BEGIN Task input
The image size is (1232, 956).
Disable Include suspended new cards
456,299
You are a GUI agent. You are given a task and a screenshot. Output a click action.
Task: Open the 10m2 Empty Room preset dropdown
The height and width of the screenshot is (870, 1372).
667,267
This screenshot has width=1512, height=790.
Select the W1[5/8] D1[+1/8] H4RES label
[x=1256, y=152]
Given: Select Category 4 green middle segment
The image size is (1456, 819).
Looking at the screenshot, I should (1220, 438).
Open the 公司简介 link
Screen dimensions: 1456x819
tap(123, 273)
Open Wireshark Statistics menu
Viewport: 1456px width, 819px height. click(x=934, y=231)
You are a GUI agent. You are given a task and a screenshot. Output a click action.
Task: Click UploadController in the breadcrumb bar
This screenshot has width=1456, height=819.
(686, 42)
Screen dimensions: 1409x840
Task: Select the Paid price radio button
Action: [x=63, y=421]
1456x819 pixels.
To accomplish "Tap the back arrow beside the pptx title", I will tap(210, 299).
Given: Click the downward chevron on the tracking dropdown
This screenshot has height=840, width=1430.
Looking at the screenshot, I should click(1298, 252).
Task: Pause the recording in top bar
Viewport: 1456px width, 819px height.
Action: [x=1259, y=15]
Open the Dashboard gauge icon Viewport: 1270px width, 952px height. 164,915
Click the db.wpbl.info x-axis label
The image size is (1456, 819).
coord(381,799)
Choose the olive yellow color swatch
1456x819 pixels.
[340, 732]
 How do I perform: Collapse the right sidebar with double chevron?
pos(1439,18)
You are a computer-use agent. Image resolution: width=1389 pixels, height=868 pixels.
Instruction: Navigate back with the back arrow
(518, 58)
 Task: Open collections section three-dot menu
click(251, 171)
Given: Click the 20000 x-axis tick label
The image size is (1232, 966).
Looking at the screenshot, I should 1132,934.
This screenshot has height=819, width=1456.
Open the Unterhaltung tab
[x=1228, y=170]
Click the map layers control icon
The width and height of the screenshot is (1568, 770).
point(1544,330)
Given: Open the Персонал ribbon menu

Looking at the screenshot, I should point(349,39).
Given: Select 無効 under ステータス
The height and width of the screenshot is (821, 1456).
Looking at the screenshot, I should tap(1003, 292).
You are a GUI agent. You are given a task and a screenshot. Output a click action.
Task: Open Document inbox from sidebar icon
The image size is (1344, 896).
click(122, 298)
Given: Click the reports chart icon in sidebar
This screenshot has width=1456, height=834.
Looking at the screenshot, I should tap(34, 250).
END Task input
What the task asks: The answer is the line holding "Open Wireshark Statistics menu" and all the lines after it through the end of the records, repeated exactly.

Written answer:
Open Wireshark Statistics menu
Viewport: 1456px width, 819px height. click(x=934, y=231)
You are a GUI agent. You are given a task and a screenshot. Output a click action.
Task: Click UploadController in the breadcrumb bar
This screenshot has width=1456, height=819.
(686, 42)
Screen dimensions: 1409x840
Task: Select the Paid price radio button
Action: [x=63, y=421]
1456x819 pixels.
To accomplish "Tap the back arrow beside the pptx title", I will tap(210, 299).
Given: Click the downward chevron on the tracking dropdown
This screenshot has height=840, width=1430.
Looking at the screenshot, I should click(1298, 252).
Task: Pause the recording in top bar
Viewport: 1456px width, 819px height.
Action: [x=1259, y=15]
Open the Dashboard gauge icon Viewport: 1270px width, 952px height. 164,915
Click the db.wpbl.info x-axis label
The image size is (1456, 819).
coord(381,799)
Choose the olive yellow color swatch
1456x819 pixels.
[340, 732]
 How do I perform: Collapse the right sidebar with double chevron?
pos(1439,18)
You are a computer-use agent. Image resolution: width=1389 pixels, height=868 pixels.
Instruction: Navigate back with the back arrow
(518, 58)
 Task: Open collections section three-dot menu
click(251, 171)
Given: Click the 20000 x-axis tick label
The image size is (1232, 966).
Looking at the screenshot, I should 1132,934.
This screenshot has height=819, width=1456.
Open the Unterhaltung tab
[x=1228, y=170]
Click the map layers control icon
The width and height of the screenshot is (1568, 770).
point(1544,330)
Given: Open the Персонал ribbon menu

Looking at the screenshot, I should point(349,39).
Given: Select 無効 under ステータス
The height and width of the screenshot is (821, 1456).
Looking at the screenshot, I should tap(1003, 292).
You are a GUI agent. You are given a task and a screenshot. Output a click action.
Task: Open Document inbox from sidebar icon
The image size is (1344, 896).
click(122, 298)
Given: Click the reports chart icon in sidebar
This screenshot has width=1456, height=834.
Looking at the screenshot, I should tap(34, 250).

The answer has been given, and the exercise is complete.